I think that I had a way to solve the problem.
For brevity, i wrote the equations as $$c(\alpha ) s(\beta ) s(\gamma )-c(\gamma ) s(\alpha )-x=0 \tag 1$$ $$c(\alpha ) c(\gamma )+s(\alpha ) s(\beta ) s(\gamma )-y=0 \tag 2$$ $$c(\beta ) s(\gamma )-z=0 \tag 3$$ $$c(\alpha )^2+s(\alpha )^2-1=0 \tag 4$$ $$c(\beta )^2+s(\beta )^2-1=0 \tag 5$$ $$c(\gamma )^2+s(\gamma )^2-1=0 \tag 6$$ where $c(t)=\cos(t)$ and $s(t)=\sin(t)$.
May be obvious : squaring $(1)$, $(2)$, $(3)$ and summing gives $x^2+y^2+z^2=1$; if this is not the case, end of the problem.
Now, I started eliminating one at the time the variables.

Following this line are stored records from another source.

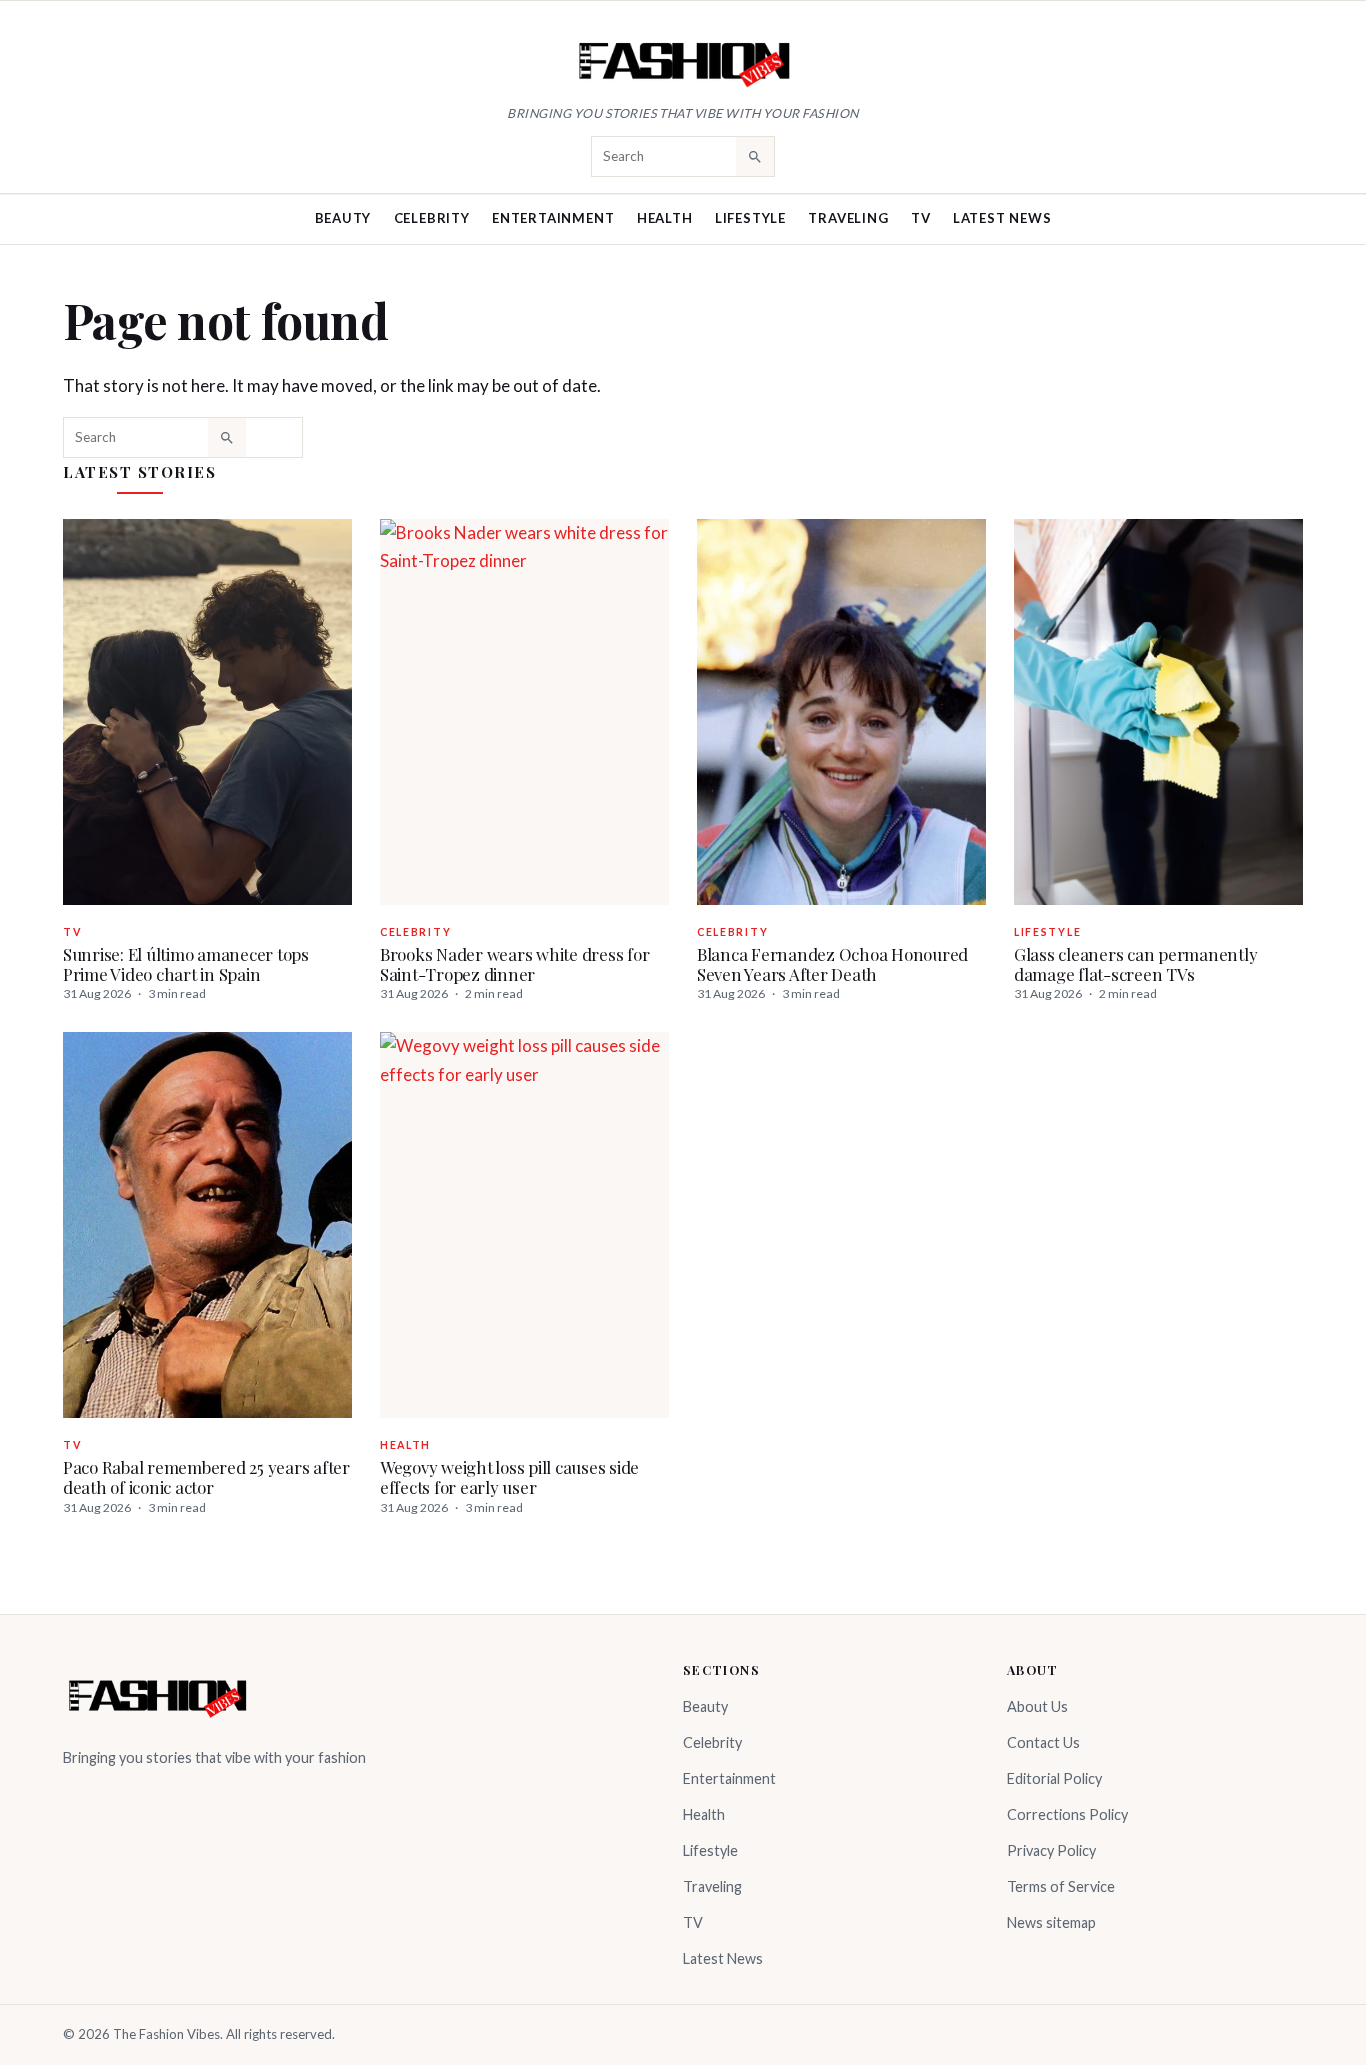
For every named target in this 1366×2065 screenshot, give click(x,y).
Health (665, 218)
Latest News (1002, 218)
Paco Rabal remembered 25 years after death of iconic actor (206, 1477)
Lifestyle (750, 218)
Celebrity (432, 218)
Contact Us (1043, 1742)
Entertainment (553, 218)
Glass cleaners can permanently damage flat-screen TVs (1135, 964)
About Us (1037, 1706)
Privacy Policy (1051, 1850)
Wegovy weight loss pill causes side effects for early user (509, 1477)
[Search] (755, 156)
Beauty (343, 218)
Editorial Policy (1054, 1778)
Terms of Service (1061, 1886)
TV (921, 218)
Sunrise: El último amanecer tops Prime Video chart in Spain (186, 964)
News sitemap (1051, 1922)
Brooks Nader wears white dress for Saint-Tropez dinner (514, 964)
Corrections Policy (1067, 1814)
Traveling (848, 218)
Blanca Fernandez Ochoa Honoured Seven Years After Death (832, 964)
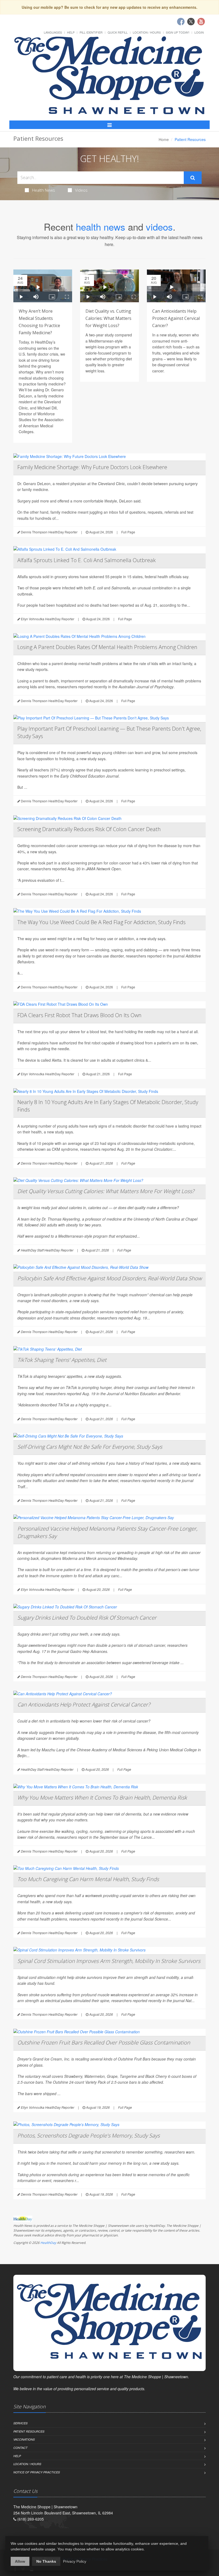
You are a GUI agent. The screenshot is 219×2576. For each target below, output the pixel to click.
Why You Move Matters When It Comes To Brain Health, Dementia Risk (102, 1797)
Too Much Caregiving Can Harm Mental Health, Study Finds (88, 1879)
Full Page (128, 532)
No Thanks (46, 2561)
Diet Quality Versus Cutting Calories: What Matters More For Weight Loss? (105, 1191)
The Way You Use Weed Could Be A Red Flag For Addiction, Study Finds (101, 922)
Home (164, 139)
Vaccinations (24, 2439)
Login (199, 32)
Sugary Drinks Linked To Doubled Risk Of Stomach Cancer (87, 1617)
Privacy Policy (74, 2561)
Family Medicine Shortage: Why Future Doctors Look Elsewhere (92, 467)
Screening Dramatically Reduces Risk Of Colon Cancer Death (89, 829)
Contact (20, 2448)
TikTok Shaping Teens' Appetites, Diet (62, 1359)
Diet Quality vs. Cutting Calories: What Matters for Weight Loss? (108, 318)
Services (20, 2423)
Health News (43, 190)
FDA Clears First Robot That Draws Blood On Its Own (79, 1015)
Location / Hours (147, 32)
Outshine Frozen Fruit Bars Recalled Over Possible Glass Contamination (103, 2042)
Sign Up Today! (177, 32)
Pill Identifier (91, 32)
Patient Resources (28, 2431)
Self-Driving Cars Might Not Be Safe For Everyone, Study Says (89, 1446)
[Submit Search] (193, 177)
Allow (20, 2561)
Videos (81, 190)
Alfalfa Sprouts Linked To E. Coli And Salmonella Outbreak (86, 560)
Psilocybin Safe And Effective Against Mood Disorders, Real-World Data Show (109, 1278)
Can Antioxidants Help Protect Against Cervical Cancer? (176, 318)
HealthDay (48, 2242)
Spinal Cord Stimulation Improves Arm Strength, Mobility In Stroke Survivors (108, 1961)
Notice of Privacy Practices (36, 2472)
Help (71, 32)
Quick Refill (118, 32)
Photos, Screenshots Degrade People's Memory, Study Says (88, 2135)
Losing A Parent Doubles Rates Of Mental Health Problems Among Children (107, 647)
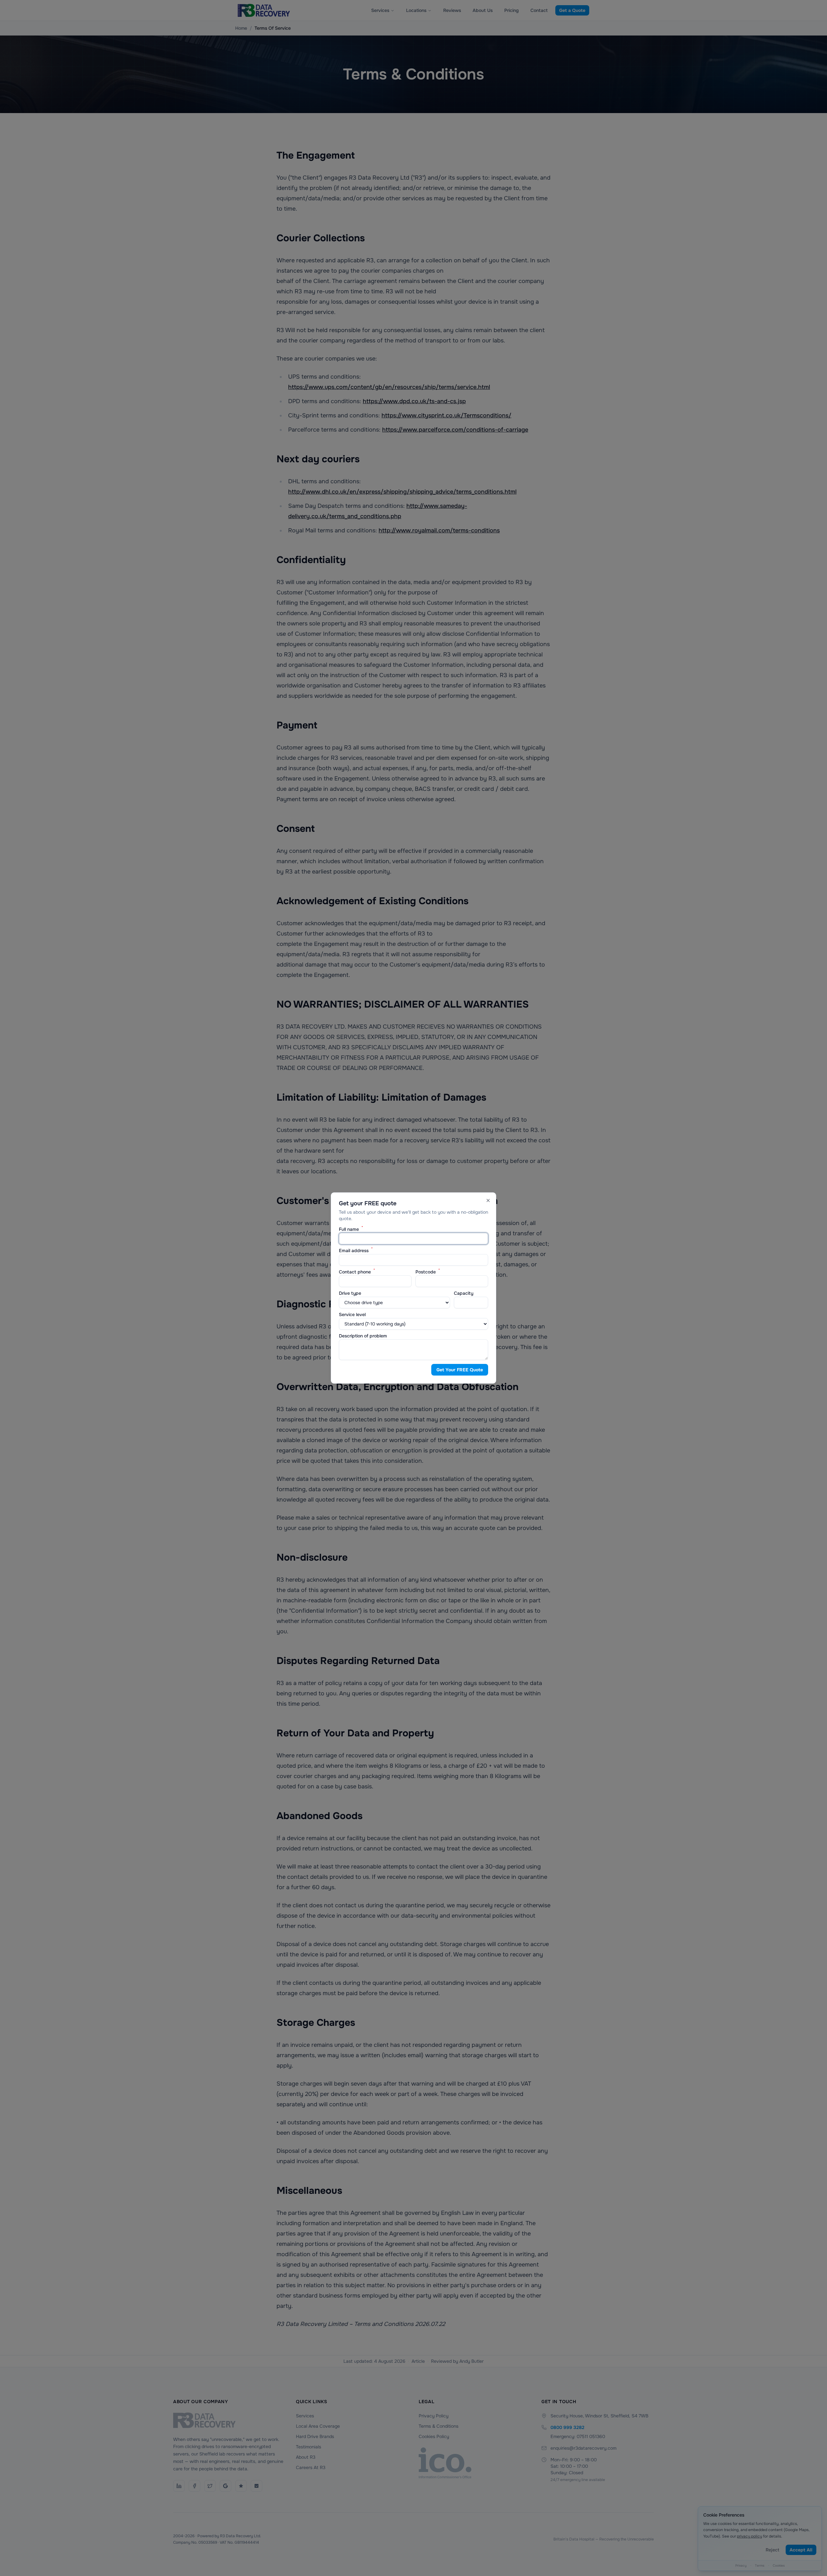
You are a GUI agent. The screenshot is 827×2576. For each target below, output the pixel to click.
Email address (356, 1250)
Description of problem (363, 1336)
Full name (351, 1229)
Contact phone (357, 1272)
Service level (352, 1314)
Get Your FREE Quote (459, 1370)
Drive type (350, 1293)
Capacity (463, 1293)
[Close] (488, 1200)
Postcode (427, 1272)
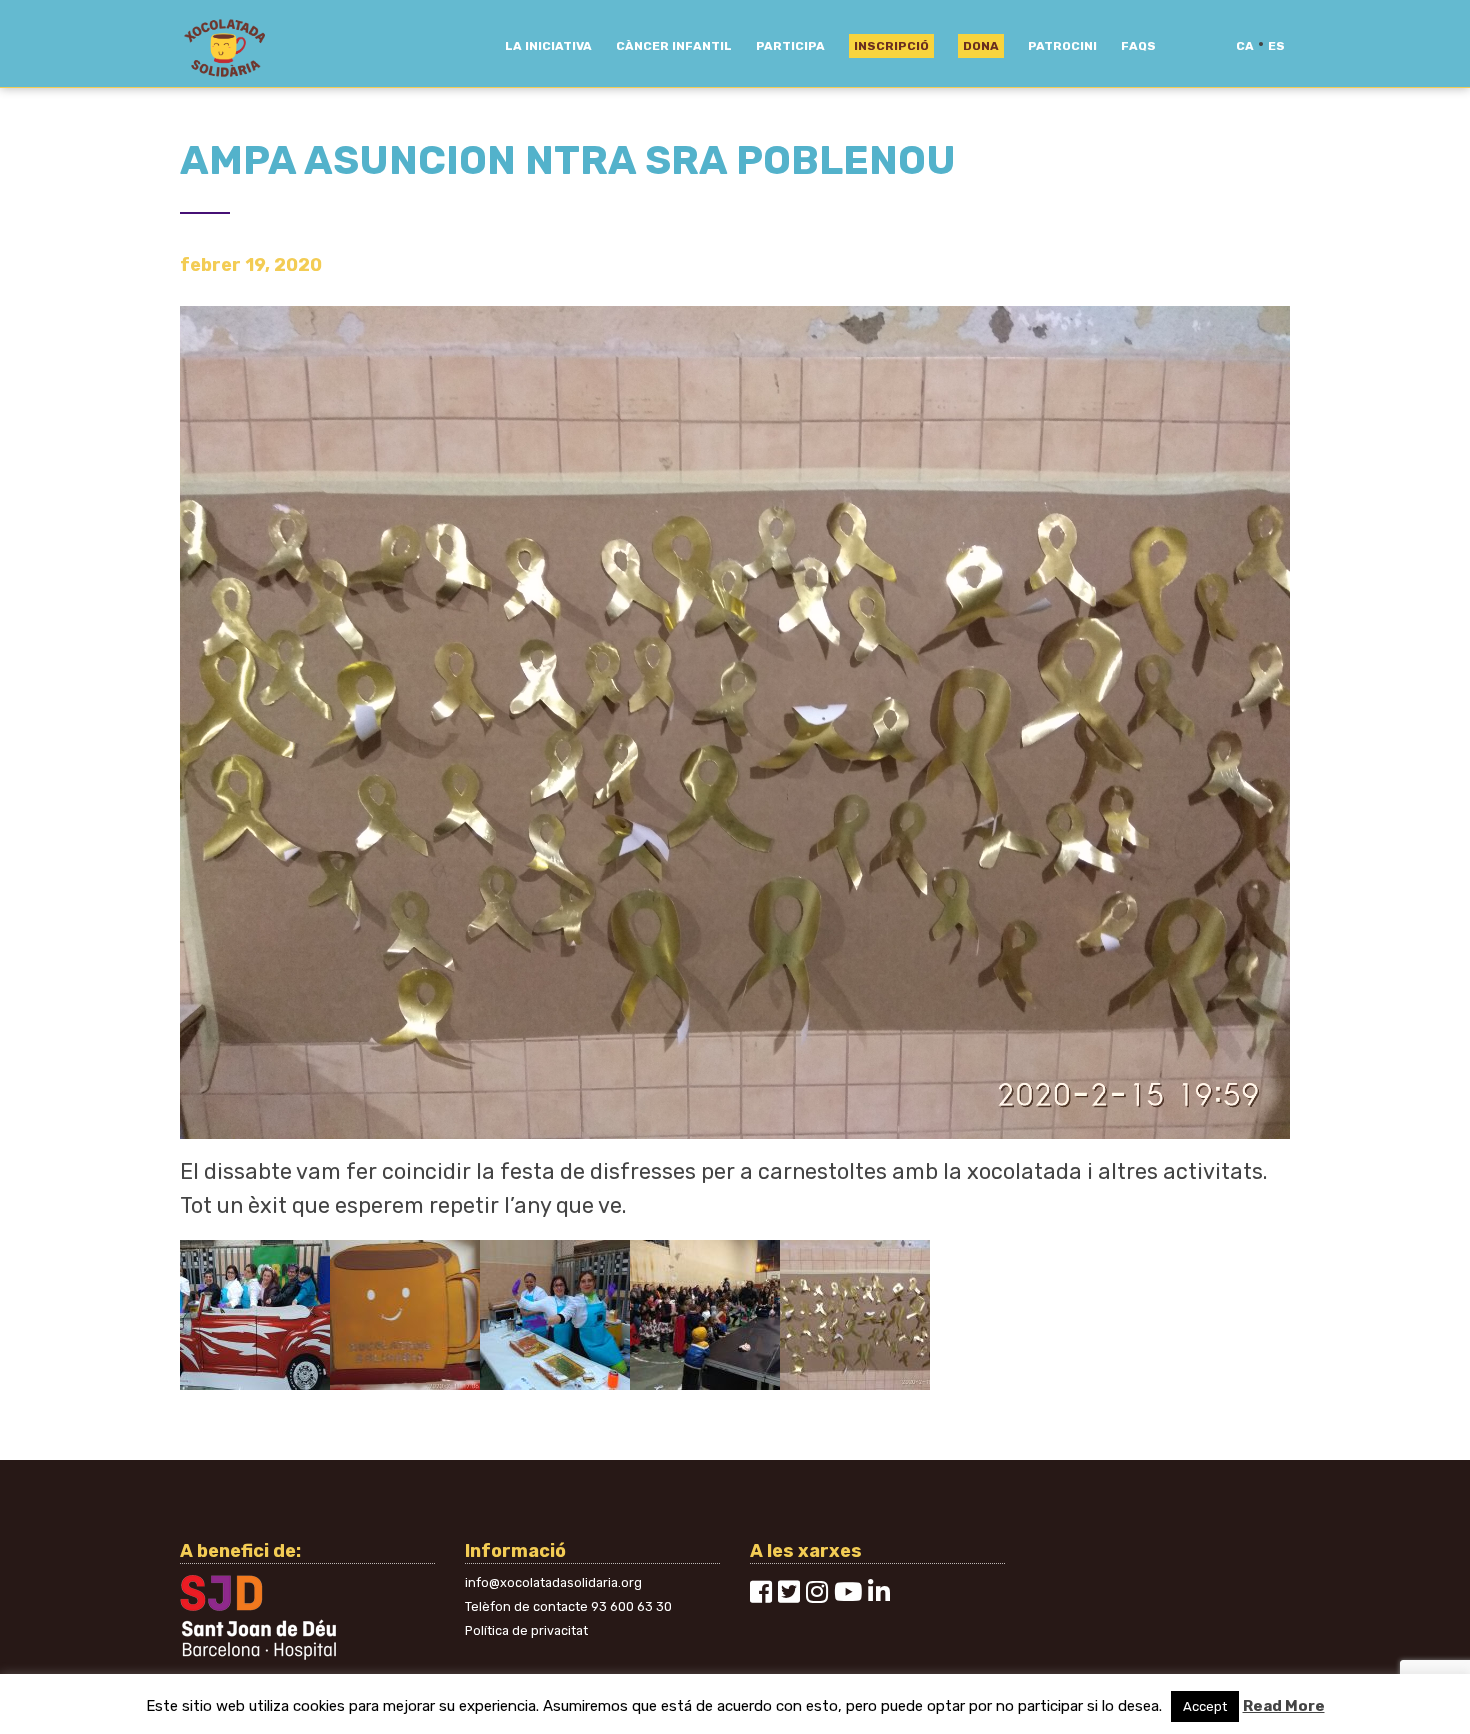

This gives $$s(\beta )=\frac{c(\gamma ) s(\alpha )+x}{c(\alpha ) s(\gamma )}$$ $$c(\gamma )=y c(\alpha )-x s(\alpha )$$ $$c(\beta )=\frac{z}{s(\gamma )}$$ $$s(\gamma )=\pm\sqrt{2 x y c(\alpha ) s(\alpha )+x^2 c(\alpha )^2+y^2 s(\alpha )^2+z^2}$$and the final equation is $$x(1+c(2\alpha))+y s(2\alpha))=0$$ that is say $$x (1+\cos (2 \alpha ))+y \sin (2 \alpha )=0$$ Excluding the trial $\alpha=\pm \frac \pi 2$, this leads to $$\alpha=\pm \cos ^{-1}\left(\pm\frac{y}{\sqrt{x^2+y^2}}\right)$$ Going backward, we have the solutions for $\beta$ and $\gamma$.